A diabetic teen can need up to four vials of insulin a month, Cogen said. The cost can range from $25 to $100 per vial, putting the medicine out of reach for some families without insurance coverage.
Of course, medical costs can be a burden for all American families — with or without insurance. The difference is that when uninsured American children are brought into the hospital, social workers can help families apply for and receive coverage through programs such as Medicaid, Boughton said.
People living in the country illegally are generally prohibited from enrolling in Medicaid or Medicare or buying insurance through marketplaces set up by the Affordable Care Act, commonly known as Obamacare. Mothers and children also do not qualify for the Children’s Health Insurance Program (CHIP).
In the District and six states — California, Illinois, Massachusetts, New York, Oregon and Washington
— low-income children are eligible for health-care coverage subsidized by the local government, regardless of immigration status.
But just over the border in Maryland and Virginia, undocumented children with diabetes and other chronic illnesses
“This is a group of people who have extreme barriers and very limited access to care,” Boughton said. “We’re all human, and we should help any family who needs it. Especially children. If this was your kid, you would want them to receive the care.”
At the clinic on Friday, the fourth since the program’s inception, families gathered around a conference table waiting their turn to cycle through care stations that include meetings with doctors, nurses, psychologists and more.
A teenage boy practiced pricking his finger to check his blood glucose levels as his father looked on from the back of the room. A Spanish interpreter stood by his side, quietly translating the nurse’s instructions to his son.
“You like torturing yourself, huh?” clinical instructor Sue-Ann Arboine said to the 17-year-old as he pricked the pad of his right thumb. He shrugged. Arboine laughed.
“That’s okay,” she said. “You do whatever works for you.”
For hours, Boughton flew between the rooms, checking on patients and monitoring supplies.
Funded by $55,000 in private donations, the clinic provides a one-stop shop for families, where diabetic children can receive individualized care and a three-month supply of medicine, monitors and other items.
A dark-haired 15-year-old boy, the clinic’s first-ever patient, stood with his mother, picking at his gray sweatshirt in the Diabetes Center’s waiting room.
He was diagnosed with Type 1 diabetes when he was
7, after going into a diabetic coma in his home country of El Salvador.
The boy’s mother, who moved to the United States when he was just 3, leaving him to live with his grandmother, said she thought the diagnosis was a death sentence.
“I didn’t think he would be able to survive,” said the mother, who spoke on the condition of anonymity because of her and her son’s immigration status.
For most of his youth, the boy spent birthdays in the hospital. His glucose levels were out of control.
In the last year,
he’s made remarkable progress, his doctor said.
“Now, he’s a normal child again,” his mother said in Spanish. “I was scared the first time [we came here], but his health is more important than anything.”
About half of the patients who come to the Children’s National clinic are Central American migrants, Boughton said. The other half are a mixed group of migrants from African countries such as Ethiopia.
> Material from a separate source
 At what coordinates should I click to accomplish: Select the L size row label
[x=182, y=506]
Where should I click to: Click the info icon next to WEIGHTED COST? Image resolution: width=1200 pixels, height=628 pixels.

Over the past several months, the clinic has begun to advertise in schools throughout Montgomery County and in community clinics such as Mary’s Center.
According to the federal Department of Health and Human Services, black and Hispanic patients are almost twice as likely as whites to be diagnosed with diabetes by a doctor.
They are also more likely to die of the disease.
“How dare we not take care of people who need insulin to live?” Cogen said. “This clinic is our way of doing what we can, to do the best we can, to figure things out for our uninsured patients.”